The present Board, on those days that enough of them are awake and decide that they had bet­ter do some­thing or peo­ple won’t remem­ber that they exist, are mas­ters of the Mickey Rooney/Judy Gar­land school of project plan­ning. In the old Andy Hardy movies of the 1930’s, there was always a scene where Mickey Rooney shouts “Hey gang, let’s put on a show!” We in the schools see this a lot from the Board. A good exam­ple was the “Senior Project”. The Board thought a cul­mi­nat­ing authen­tic learn­ing expe­ri­ence was a good idea. (so do I) They told the schools, “Do a senior project”. The schools responded “How exactly should we pro­ceed?” The reply essen­tially was “Fig­ure it out and, by the way, don’t ask us for money to do it. We only pro­mul­gate unfunded mandates.”

Another small exam­ple of the Board’s pro­cliv­ity for annoy­ing schools is the monthly “dog-and-pony-show”. The Board announces that they will be appear­ing at such-and-such school in so-and-so dis­trict. The schools in the cho­sen com­plex are imme­di­ately thrown into a panic. All of the Cafe­te­ria Man­agers have to get together and use school funds to pur­chase prime rib, shrimp, and other del­i­ca­cies suit­able for the trav­el­ing court. (Harks back to medieval Eng­land when the King would grace the home of some hap­less lord with the royal pres­ence and the royal entourage.) These meet­ings are care­fully scripted and well attended since all of the school admin­is­tra­tors in the lucky dis­trict are instructed to attend and behave. Noth­ing of any sub­stance takes place but the Board gets a nice warm feel­ing that they are in touch with education.

I asked a Board mem­ber not too long ago, if she real­ized that the waiver that the Board granted to a local high school that gives stu­dents an “F” grade for too many absences or tardies vio­lates the Board’s pub­lished pol­icy on assess­ing stu­dent work. She looked at me, her eyes crossed, and she started bab­bling. Obvi­ously not con­ver­sant with her organization’s own policies.

But, I digress from my orig­i­nal pur­pose. Polit­i­cal ani­mals are expert at the art of dis­till­ing extremely com­plex issues to a reduc­tio ad absur­dum and then offer­ing a quick fix that will solve everyone’s prob­lems. (I used to tell my Econ stu­dents “Any­time some­one tells you that there’s an easy answer to an extremely com­plex prob­lem, they’re either lying, they’re stu­pid, or they’re nuts.”)

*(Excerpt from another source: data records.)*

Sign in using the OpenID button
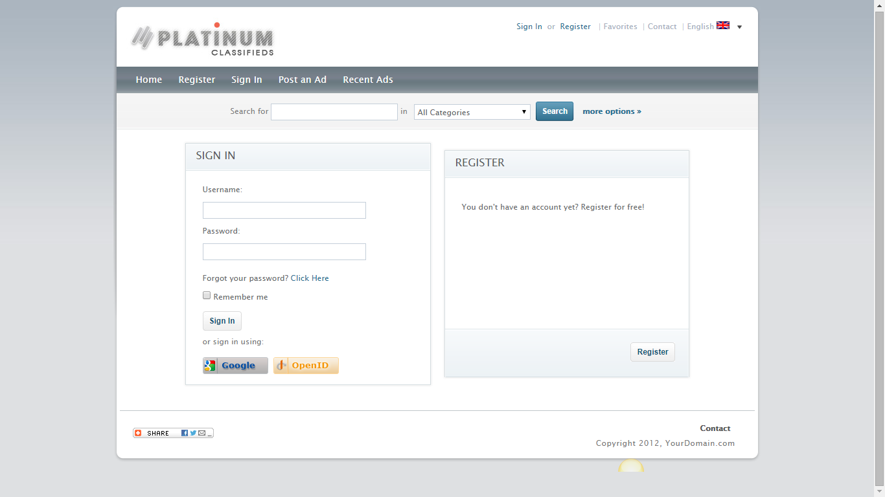 coord(306,366)
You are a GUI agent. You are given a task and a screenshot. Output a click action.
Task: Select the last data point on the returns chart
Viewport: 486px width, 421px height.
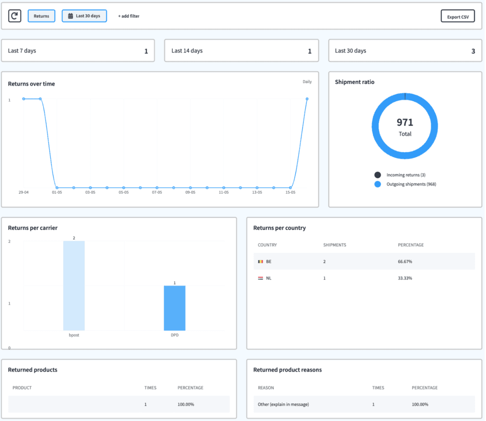pos(307,99)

So, we are now informed that by hav­ing the Gov­er­nor appoint the [irrel­e­vant] Board of Edu­ca­tion instead of being elected by peo­ple who either don’t know or care enough to find out who is run­ning, we will cure the ills of the pub­lic edu­ca­tion sys­tem and achieve the goal of  “Account­abil­ity”. Uh huh. Let’s see. Do you mean by “Account­able” that, if progress is not imme­di­ately appar­ent or, in the words of the Grate­ful Dead “…the kid can’t read at sev­en­teen, the words he knows are all obscene…” that the Gov­er­nor will resign and the Board will all be fired and replaced? Don’t count on it, not in this town.

Okay, so I feel like rant­ing but, lis­ten care­fully. The point I want to make is: It doesn’t mat­ter if the Board is appointed, elected, press-ganged, or even just imag­ined. What the State of Hawaii, Board of Edu­ca­tion says or does has essen­tially no cor­re­la­tion to what our chil­dren learn or don’t learn in the class­room of our local pub­lic schools. It just doesn’t mat­ter. It is some­thing how­ever, that allows politi­cians to give the impres­sion of deci­sive action in seek­ing solu­tions to a prob­lem about which they know nothing.